Dans le détail, la minière explique qu’il est prévu que le produit net de la levée de fonds soit principalement utilisé pour « les frais généraux et administratifs, y compris les frais de licenciement, les frais de cotation de base, les honoraires juridiques liés au litige avec le Royaume du Maroc et la rémunération de base des principaux témoins de notre arbitrage prévu ».
Un contrat avec Hexagon Group en suspens
En mars dernier, la Commission ministérielle de pilotage a invité la société à mettre à jour son EIES pour intégrer les optimisations découlant des changements de procédé KMP, qui incluent une réduction significative de la consommation d'eau et la suppression de la nécessité d'éliminer des saumures usagées et de le soumettre à nouveau à l’examen de la CRUI. Le mois suivant Emmerson a finalisé ces mises à jour et soumis à nouveau ce qu'elle espère être la dernière version de l'EIES.

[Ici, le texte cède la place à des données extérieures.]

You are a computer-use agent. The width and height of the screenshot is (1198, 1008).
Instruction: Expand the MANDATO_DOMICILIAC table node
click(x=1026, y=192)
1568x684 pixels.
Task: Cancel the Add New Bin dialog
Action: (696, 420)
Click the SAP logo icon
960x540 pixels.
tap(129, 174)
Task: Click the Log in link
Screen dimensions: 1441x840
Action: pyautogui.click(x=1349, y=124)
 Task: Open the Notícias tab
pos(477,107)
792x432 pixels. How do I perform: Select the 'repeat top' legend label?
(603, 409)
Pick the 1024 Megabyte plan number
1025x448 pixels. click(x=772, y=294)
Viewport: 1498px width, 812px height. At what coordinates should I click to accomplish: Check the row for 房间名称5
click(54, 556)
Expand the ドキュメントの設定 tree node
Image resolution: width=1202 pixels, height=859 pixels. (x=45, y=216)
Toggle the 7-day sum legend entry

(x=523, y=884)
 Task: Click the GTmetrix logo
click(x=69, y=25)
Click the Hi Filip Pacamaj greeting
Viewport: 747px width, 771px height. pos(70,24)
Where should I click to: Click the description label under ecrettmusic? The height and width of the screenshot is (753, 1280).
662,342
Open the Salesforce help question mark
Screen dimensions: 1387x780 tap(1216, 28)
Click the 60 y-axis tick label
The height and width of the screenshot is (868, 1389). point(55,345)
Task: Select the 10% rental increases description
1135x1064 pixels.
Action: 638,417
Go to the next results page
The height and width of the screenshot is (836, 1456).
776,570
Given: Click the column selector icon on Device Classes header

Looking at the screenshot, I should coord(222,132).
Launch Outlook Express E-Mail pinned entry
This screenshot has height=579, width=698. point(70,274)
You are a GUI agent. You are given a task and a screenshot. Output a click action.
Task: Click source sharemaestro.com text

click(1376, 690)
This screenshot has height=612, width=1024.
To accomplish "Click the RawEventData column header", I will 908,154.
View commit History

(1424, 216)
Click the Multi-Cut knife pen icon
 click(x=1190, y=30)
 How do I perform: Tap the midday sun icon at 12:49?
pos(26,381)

En juin, la société a conclu un protocole d'accord non contraignant et non exclusif avec Hexagon Group AG pour l'approvisionnement de certains des nouveaux produits fertilisants issus de KMP. Selon ces termes, Hexagon accepterait jusqu'à 300 000 tonnes métriques de produits à base de struvite et 50 000 tonnes par an de produits à base de vivianite, livrables depuis les ports de Casablanca, Jorf Lasfar ou Safi. Suite au dépôt d'une demande de brevet pour les nouveaux procédés KMP au Royaume-Uni en septembre 2023, Emmerson a également déposé une demande au Maroc au cours du deuxième trimestre 2024.
Alors que la compagnie continue à cumuler les pertes en raison du blocage de son projet de potasse à Khemisset, l'obtention de l'approbation gouvernementale demeurait la priorité pour Emmerson, qui espérait décrocher les autorisations nécessaires avant la fin de l'année.